Along the way are a hitch-hiker (George Carlin) advising the best way to get a ride is to go down in your morals, a confused nun (Carrie Fisher), the cast of Scooby Doo offering a ride (which will be 100x funnier than the feature film coming out this summer), a beautiful band of international diamond thieves (Eliza Dusku, Ali Larter, Jennifer Swalbach-Smith, Shannon Elizabeth), a rescued chimpanzee, a dogged Wildlife agent (Will Ferrell), and a full barrage of hilarity once Hollywood is finally hit.

The best barbs are laid out by Ben Affleck and Matt Damon bickering about the other’s film choices on the set of Good Will Hunting 2: Hunting Season. This moment is truly inspired and full of great humor from Gus van Sant too busy counting his money to yell action to Damon turning into a vigilante hero.
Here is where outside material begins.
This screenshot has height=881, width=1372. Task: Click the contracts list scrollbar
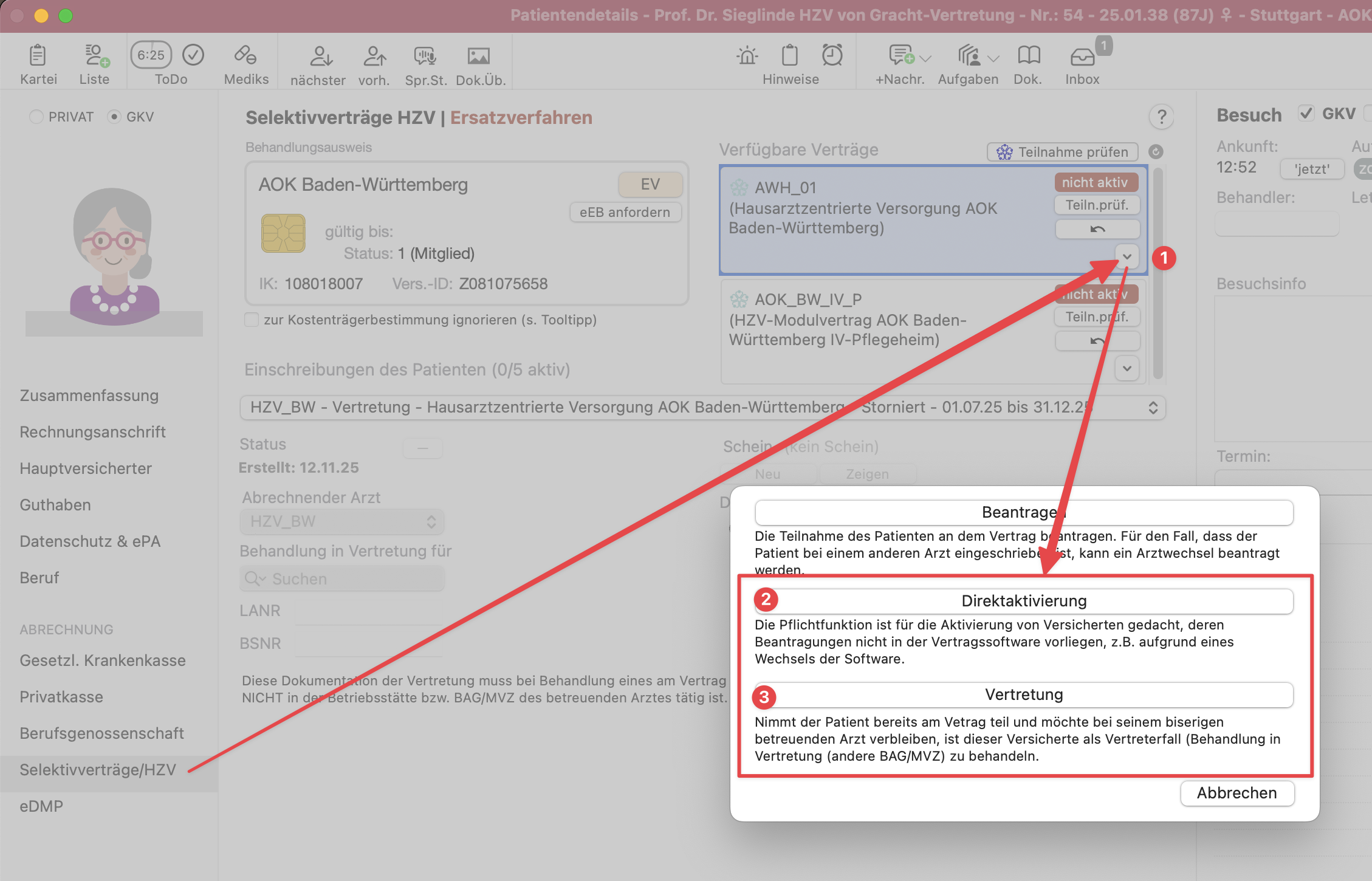click(1158, 273)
I almost fell on the floor laughing during this sequence.

When Jay and Silent Bob hit Hollywood is when the comedy starts hitting its stride as this Jersey Greek chorus interacts with the Hollywood life and encounters many a celebrity. The jokes are usually right on target except for Chris Rock’s performance of a racism obsessed film director. Rock’s portrayal becomes grating to the moviegoer far before it’s over, though he does get a few choice lines.

Smith as a director has finally elevated his visual art into something that can sustain itself instead of his earlier just-hold-the-camera-and-shoot movies. There are pans, zooms, quick cuts, cranes, action sequences, and even CGI. Smith is evolving as an artist but still staying his “dick and fart joke” self, and Jay and Silent Bob Strike Back is evidence. And that’s fine by me.

Nate’s Grade: B

Reviewed 20 years later as part of the “Reviews Re-View: 2001” article.